When I decided to flip our quarterly planning, I was risking the credibility I'd spent a year building as the PM who delivered on stakeholder requests. Instead of asking stakeholders what they wanted, I was going to propose what the company needed. Instead of collecting wishlists, I spent weeks understanding the critical decisions facing Unite's leadership during our transformation.
The result was radically different. Instead of thirty disconnected dashboards, we proposed two major initiatives: sales segmentation optimization and customer health scoring. Both aligned with Unite's strategic priorities. Both would be measured by decision implementation, not technical sophistication.
The magic was forcing hard choices and making the strategic case clearly. When stakeholders had to choose between personal requests and company-critical initiatives, they consistently chose the company. But this only worked because I'd done the homework to understand what the company actually needed.
The complete transformation process took three years and required fundamental changes in how we operated. We developed a dual communication strategy that acknowledged the reality of internal customers: informal updates with all users who needed tactical information, but strategic planning only with actual decision-makers who could implement our recommendations.

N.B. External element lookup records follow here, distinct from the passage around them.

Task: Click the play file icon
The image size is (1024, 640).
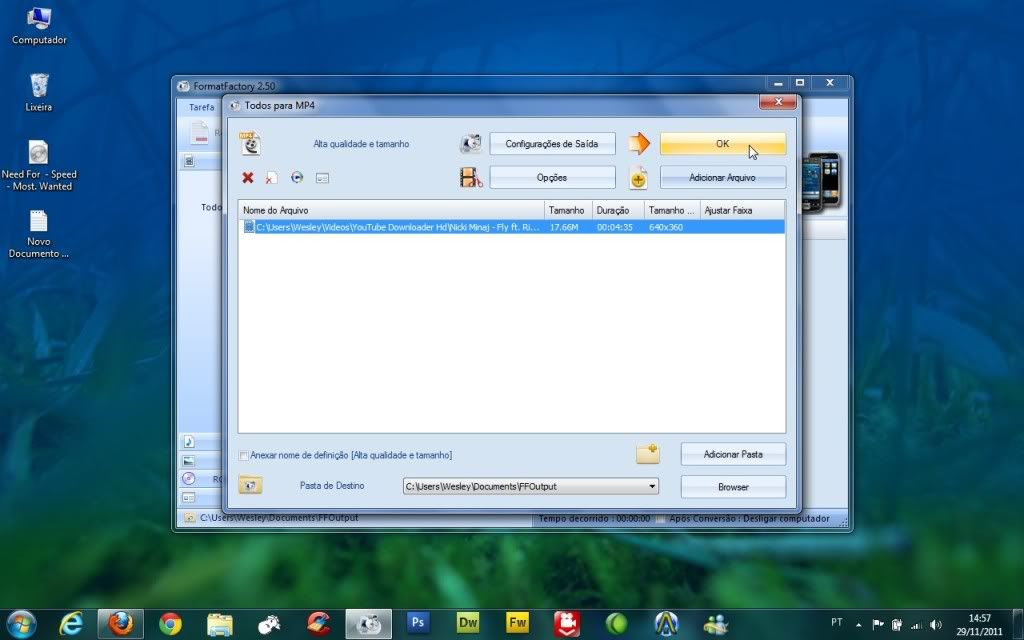Action: point(297,178)
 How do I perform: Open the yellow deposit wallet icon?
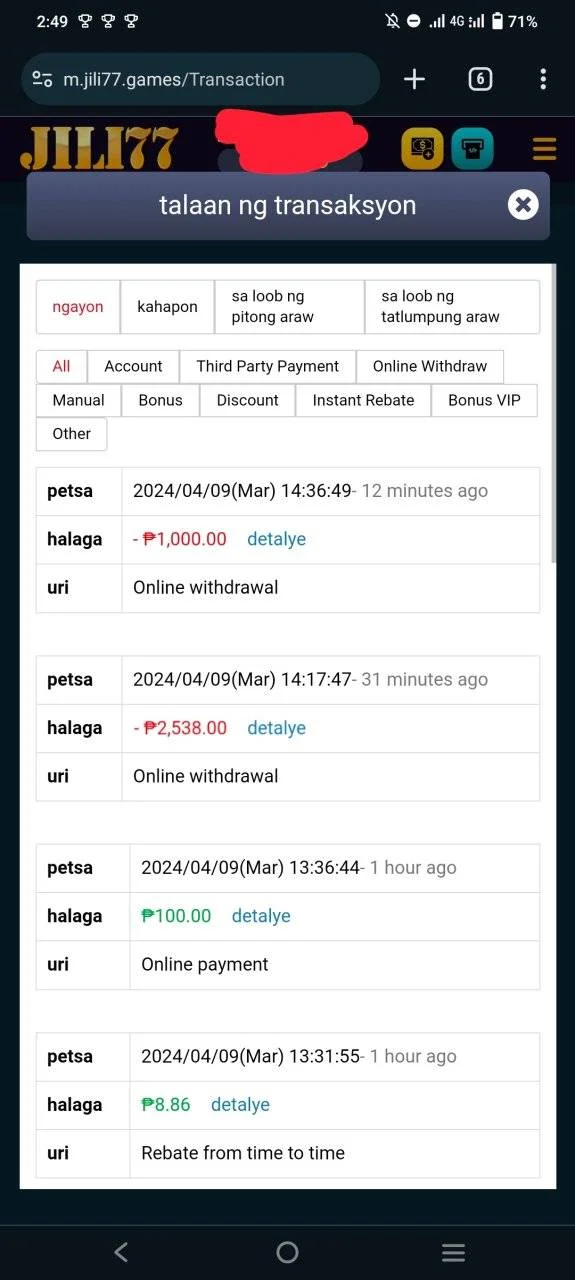point(422,149)
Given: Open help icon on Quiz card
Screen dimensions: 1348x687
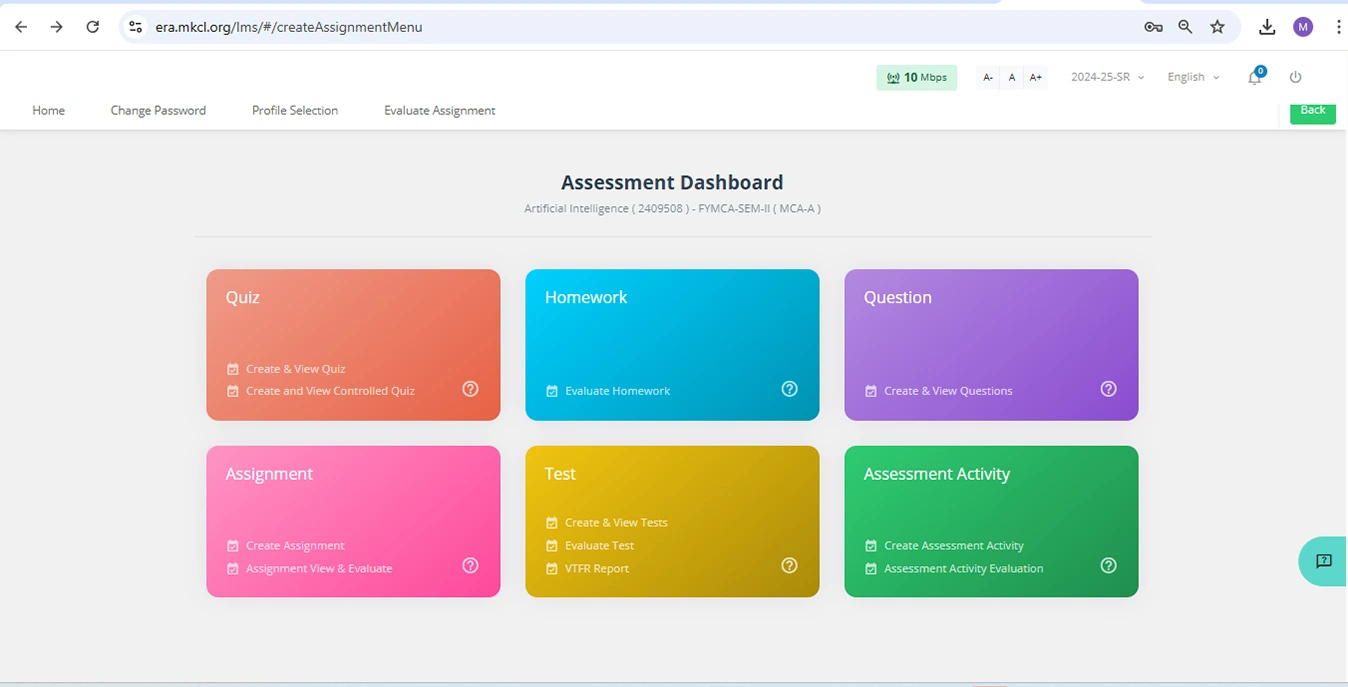Looking at the screenshot, I should [x=470, y=389].
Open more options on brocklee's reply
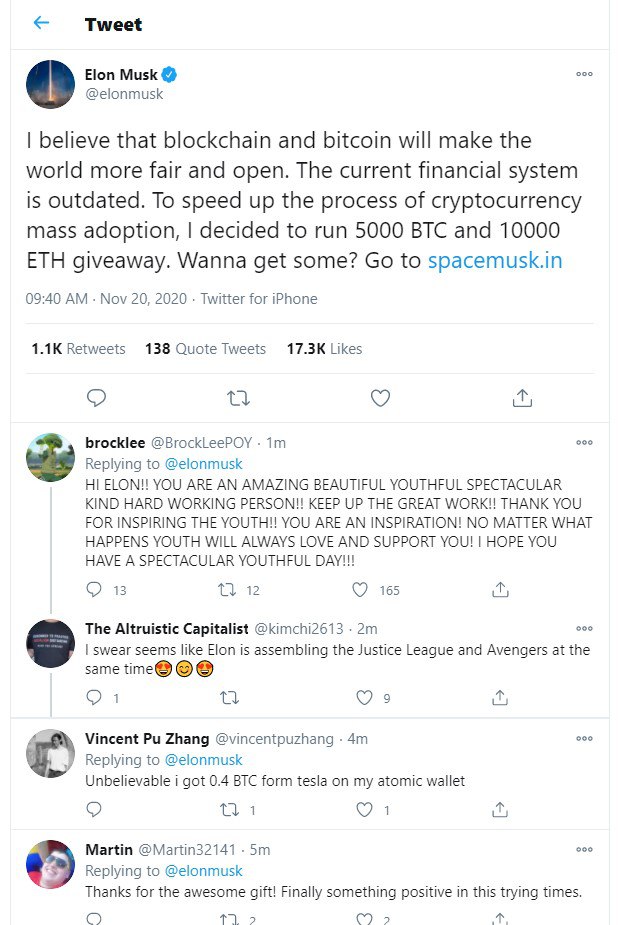The height and width of the screenshot is (925, 621). 584,442
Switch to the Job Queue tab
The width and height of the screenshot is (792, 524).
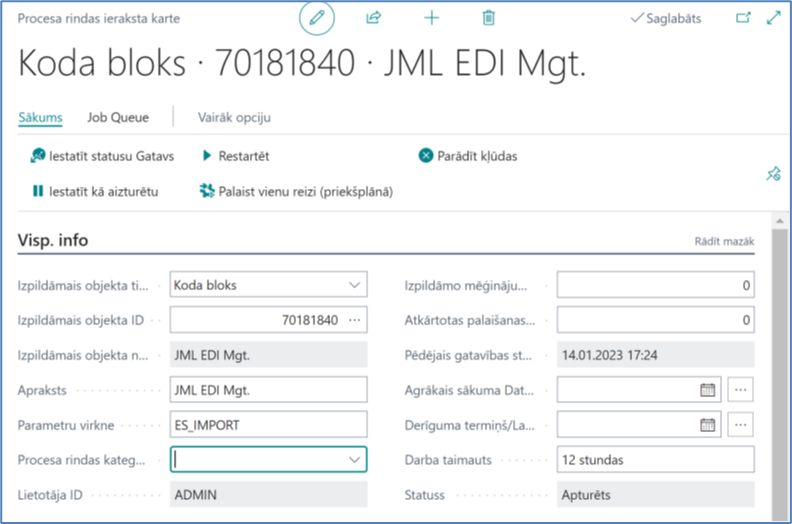(118, 117)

We learned to distinguish between people who support decisions and people who make them—a distinction that seems obvious until you're trying to keep everyone happy.
The vision that guided everything was deceptively simple: "To help employees make better and faster decisions thanks to data." This clarity revealed why the service model couldn't work—you can't optimize decision-making by optimizing ticket processing. You can't improve judgment by improving responsiveness.
Most importantly, we measured success differently. Instead of stakeholder satisfaction and delivery completion, we tracked decision implementation and business impact. Did sales managers actually use territory recommendations? Did customer success teams change outreach based on health scores?
The results validated everything we'd suspected but had been too afraid to test. Stakeholders preferred strategic focus over responsive service, even when it meant getting less immediate attention. Decision-makers valued implementable insights over sophisticated analysis, even when it meant sacrificing technical elegance. The company made better decisions faster when data teams acted like strategic partners rather than technical consultants.
Why this matters now
Companies are spending $2-5M annually on data teams while most projects never reach production—burning cash on elaborate solutions to problems that don't exist. Post-2023 efficiency focus means executives are questioning every expensive team that doesn't directly drive results.
The companies that fix this will compound competitive advantages in ways that won't be immediately visible to competitors. While their rivals burn millions on unused ML models and ignored dashboards, they'll have embedded analysts making critical decisions faster and better.
The transformation isn't about changing tools or hiring different people. It's about changing how data teams define success and who they're accountable to. It's about having the courage to disappoint individual stakeholders to serve the broader organization—the same courage that department head showed when he chose company needs over personal convenience.
The stakeholder who told me "That sucks, but you're right" understood what most data leaders miss: sometimes the most strategic thing a data team can do is say no to the urgent so they can say yes to the important. Sometimes being truly data-driven means building fewer dashboards, not more.
The dysfunction isn't that data teams lack sophistication—it's that we've confused sophistication with impact. Until we fix that fundamental misalignment, we'll keep building beautiful systems that no one uses while wondering why organizations still make decisions based on intuition and Excel.